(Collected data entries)
╔══

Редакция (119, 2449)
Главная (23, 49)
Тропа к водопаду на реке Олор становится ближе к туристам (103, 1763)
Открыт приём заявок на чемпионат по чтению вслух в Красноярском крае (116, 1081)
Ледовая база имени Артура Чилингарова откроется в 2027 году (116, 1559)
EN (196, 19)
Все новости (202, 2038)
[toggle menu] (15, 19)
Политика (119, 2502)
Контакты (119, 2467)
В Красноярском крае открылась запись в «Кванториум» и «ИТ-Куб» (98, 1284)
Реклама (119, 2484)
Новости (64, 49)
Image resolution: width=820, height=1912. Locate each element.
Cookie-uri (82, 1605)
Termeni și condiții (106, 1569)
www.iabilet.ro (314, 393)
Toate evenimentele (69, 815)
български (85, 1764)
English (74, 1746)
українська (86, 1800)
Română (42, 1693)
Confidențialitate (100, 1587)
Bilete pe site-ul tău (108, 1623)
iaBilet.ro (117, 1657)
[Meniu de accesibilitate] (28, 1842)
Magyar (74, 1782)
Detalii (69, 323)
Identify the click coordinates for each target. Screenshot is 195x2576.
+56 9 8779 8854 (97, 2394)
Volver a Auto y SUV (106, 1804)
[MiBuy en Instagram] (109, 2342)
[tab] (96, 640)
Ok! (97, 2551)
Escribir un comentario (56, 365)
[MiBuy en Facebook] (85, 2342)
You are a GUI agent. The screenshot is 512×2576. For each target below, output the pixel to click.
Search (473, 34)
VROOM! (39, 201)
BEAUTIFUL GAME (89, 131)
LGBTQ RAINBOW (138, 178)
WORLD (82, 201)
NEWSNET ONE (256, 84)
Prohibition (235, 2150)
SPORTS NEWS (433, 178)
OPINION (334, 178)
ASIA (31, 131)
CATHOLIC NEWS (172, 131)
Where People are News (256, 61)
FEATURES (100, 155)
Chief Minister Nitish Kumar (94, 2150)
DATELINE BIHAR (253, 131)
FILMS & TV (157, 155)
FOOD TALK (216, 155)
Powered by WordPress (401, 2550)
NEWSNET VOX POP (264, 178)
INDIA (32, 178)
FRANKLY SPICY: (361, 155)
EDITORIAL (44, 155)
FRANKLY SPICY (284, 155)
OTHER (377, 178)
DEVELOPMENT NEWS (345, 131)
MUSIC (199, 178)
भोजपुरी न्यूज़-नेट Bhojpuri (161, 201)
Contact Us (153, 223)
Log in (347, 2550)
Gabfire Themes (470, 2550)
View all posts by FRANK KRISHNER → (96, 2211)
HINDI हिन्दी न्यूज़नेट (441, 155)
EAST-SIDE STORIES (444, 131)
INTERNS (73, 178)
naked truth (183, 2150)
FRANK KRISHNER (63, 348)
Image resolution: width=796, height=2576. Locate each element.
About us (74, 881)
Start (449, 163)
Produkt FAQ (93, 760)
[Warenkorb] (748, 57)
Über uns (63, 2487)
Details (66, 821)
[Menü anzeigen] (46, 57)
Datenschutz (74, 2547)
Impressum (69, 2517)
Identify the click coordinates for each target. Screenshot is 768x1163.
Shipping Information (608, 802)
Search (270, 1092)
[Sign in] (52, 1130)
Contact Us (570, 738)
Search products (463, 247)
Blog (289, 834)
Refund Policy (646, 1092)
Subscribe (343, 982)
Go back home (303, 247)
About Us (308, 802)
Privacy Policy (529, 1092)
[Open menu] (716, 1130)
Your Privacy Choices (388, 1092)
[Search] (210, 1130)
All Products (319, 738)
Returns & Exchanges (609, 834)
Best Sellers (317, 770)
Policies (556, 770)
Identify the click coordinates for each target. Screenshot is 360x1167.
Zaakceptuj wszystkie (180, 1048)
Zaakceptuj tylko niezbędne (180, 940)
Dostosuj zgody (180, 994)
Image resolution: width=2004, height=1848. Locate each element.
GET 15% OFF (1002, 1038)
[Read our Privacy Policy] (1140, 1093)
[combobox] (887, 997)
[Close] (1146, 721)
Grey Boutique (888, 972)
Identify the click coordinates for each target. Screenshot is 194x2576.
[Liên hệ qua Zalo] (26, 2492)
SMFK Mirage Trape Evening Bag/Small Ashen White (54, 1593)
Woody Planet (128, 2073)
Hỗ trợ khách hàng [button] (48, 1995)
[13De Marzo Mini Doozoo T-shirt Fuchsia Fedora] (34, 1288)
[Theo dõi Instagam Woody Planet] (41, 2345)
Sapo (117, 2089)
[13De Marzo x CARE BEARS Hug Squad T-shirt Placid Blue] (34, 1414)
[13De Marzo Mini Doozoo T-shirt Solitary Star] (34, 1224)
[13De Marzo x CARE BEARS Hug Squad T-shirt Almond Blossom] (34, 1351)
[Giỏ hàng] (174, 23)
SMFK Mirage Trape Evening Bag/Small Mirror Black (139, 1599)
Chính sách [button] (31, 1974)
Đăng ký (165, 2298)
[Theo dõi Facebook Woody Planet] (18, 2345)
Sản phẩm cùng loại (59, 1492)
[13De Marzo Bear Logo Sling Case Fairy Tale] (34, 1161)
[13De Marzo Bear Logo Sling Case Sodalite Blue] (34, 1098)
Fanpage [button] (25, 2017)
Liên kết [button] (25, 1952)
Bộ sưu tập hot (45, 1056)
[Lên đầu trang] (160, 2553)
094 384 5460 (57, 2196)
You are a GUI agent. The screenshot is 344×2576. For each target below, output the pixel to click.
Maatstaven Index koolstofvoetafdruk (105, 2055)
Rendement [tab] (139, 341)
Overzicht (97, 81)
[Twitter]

╚══

Your goal: Start to finish, copy the records above with no differences.

Answer for the task:
Редакция (119, 2449)
Главная (23, 49)
Тропа к водопаду на реке Олор становится ближе к туристам (103, 1763)
Открыт приём заявок на чемпионат по чтению вслух в Красноярском крае (116, 1081)
Ледовая база имени Артура Чилингарова откроется в 2027 году (116, 1559)
EN (196, 19)
Все новости (202, 2038)
[toggle menu] (15, 19)
Политика (119, 2502)
Контакты (119, 2467)
В Красноярском крае открылась запись в «Кванториум» и «ИТ-Куб» (98, 1284)
Реклама (119, 2484)
Новости (64, 49)
Image resolution: width=820, height=1912. Locate each element.
Cookie-uri (82, 1605)
Termeni și condiții (106, 1569)
www.iabilet.ro (314, 393)
Toate evenimentele (69, 815)
български (85, 1764)
English (74, 1746)
українська (86, 1800)
Română (42, 1693)
Confidențialitate (100, 1587)
Bilete pe site-ul tău (108, 1623)
iaBilet.ro (117, 1657)
[Meniu de accesibilitate] (28, 1842)
Magyar (74, 1782)
Detalii (69, 323)
Identify the click coordinates for each target. Screenshot is 195x2576.
+56 9 8779 8854 (97, 2394)
Volver a Auto y SUV (106, 1804)
[MiBuy en Instagram] (109, 2342)
[tab] (96, 640)
Ok! (97, 2551)
Escribir un comentario (56, 365)
[MiBuy en Facebook] (85, 2342)
You are a GUI agent. The screenshot is 512×2576. For each target below, output the pixel to click.
Search (473, 34)
VROOM! (39, 201)
BEAUTIFUL GAME (89, 131)
LGBTQ RAINBOW (138, 178)
WORLD (82, 201)
NEWSNET ONE (256, 84)
Prohibition (235, 2150)
SPORTS NEWS (433, 178)
OPINION (334, 178)
ASIA (31, 131)
CATHOLIC NEWS (172, 131)
Where People are News (256, 61)
FEATURES (100, 155)
Chief Minister Nitish Kumar (94, 2150)
DATELINE BIHAR (253, 131)
FILMS & TV (157, 155)
FOOD TALK (216, 155)
Powered by WordPress (401, 2550)
NEWSNET VOX POP (264, 178)
INDIA (32, 178)
FRANKLY SPICY: (361, 155)
EDITORIAL (44, 155)
FRANKLY SPICY (284, 155)
OTHER (377, 178)
DEVELOPMENT NEWS (345, 131)
MUSIC (199, 178)
भोजपुरी न्यूज़-नेट Bhojpuri (161, 201)
Contact Us (153, 223)
Log in (347, 2550)
Gabfire Themes (470, 2550)
View all posts by FRANK KRISHNER → (96, 2211)
HINDI हिन्दी न्यूज़नेट (441, 155)
EAST-SIDE STORIES (444, 131)
INTERNS (73, 178)
naked truth (183, 2150)
FRANK KRISHNER (63, 348)
Image resolution: width=796, height=2576. Locate each element.
About us (74, 881)
Start (449, 163)
Produkt FAQ (93, 760)
[Warenkorb] (748, 57)
Über uns (63, 2487)
Details (66, 821)
[Menü anzeigen] (46, 57)
Datenschutz (74, 2547)
Impressum (69, 2517)
Identify the click coordinates for each target. Screenshot is 768x1163.
Shipping Information (608, 802)
Search (270, 1092)
[Sign in] (52, 1130)
Contact Us (570, 738)
Search products (463, 247)
Blog (289, 834)
Refund Policy (646, 1092)
Subscribe (343, 982)
Go back home (303, 247)
About Us (308, 802)
Privacy Policy (529, 1092)
[Open menu] (716, 1130)
Your Privacy Choices (388, 1092)
[Search] (210, 1130)
All Products (319, 738)
Returns & Exchanges (609, 834)
Best Sellers (317, 770)
Policies (556, 770)
Identify the click coordinates for each target. Screenshot is 360x1167.
Zaakceptuj wszystkie (180, 1048)
Zaakceptuj tylko niezbędne (180, 940)
Dostosuj zgody (180, 994)
Image resolution: width=2004, height=1848. Locate each element.
GET 15% OFF (1002, 1038)
[Read our Privacy Policy] (1140, 1093)
[combobox] (887, 997)
[Close] (1146, 721)
Grey Boutique (888, 972)
Identify the click coordinates for each target. Screenshot is 194x2576.
[Liên hệ qua Zalo] (26, 2492)
SMFK Mirage Trape Evening Bag/Small Ashen White (54, 1593)
Woody Planet (128, 2073)
Hỗ trợ khách hàng [button] (48, 1995)
[13De Marzo Mini Doozoo T-shirt Fuchsia Fedora] (34, 1288)
[Theo dõi Instagam Woody Planet] (41, 2345)
Sapo (117, 2089)
[13De Marzo x CARE BEARS Hug Squad T-shirt Placid Blue] (34, 1414)
[13De Marzo Mini Doozoo T-shirt Solitary Star] (34, 1224)
[13De Marzo x CARE BEARS Hug Squad T-shirt Almond Blossom] (34, 1351)
[Giỏ hàng] (174, 23)
SMFK Mirage Trape Evening Bag/Small Mirror Black (139, 1599)
Chính sách [button] (31, 1974)
Đăng ký (165, 2298)
[Theo dõi Facebook Woody Planet] (18, 2345)
Sản phẩm cùng loại (59, 1492)
[13De Marzo Bear Logo Sling Case Fairy Tale] (34, 1161)
[13De Marzo Bear Logo Sling Case Sodalite Blue] (34, 1098)
Fanpage [button] (25, 2017)
Liên kết [button] (25, 1952)
Bộ sưu tập hot (45, 1056)
[Lên đầu trang] (160, 2553)
094 384 5460 (57, 2196)
You are a GUI agent. The screenshot is 344×2576. For each target below, output the pixel to click.
Maatstaven Index koolstofvoetafdruk (105, 2055)
Rendement [tab] (139, 341)
Overzicht (97, 81)
[Twitter]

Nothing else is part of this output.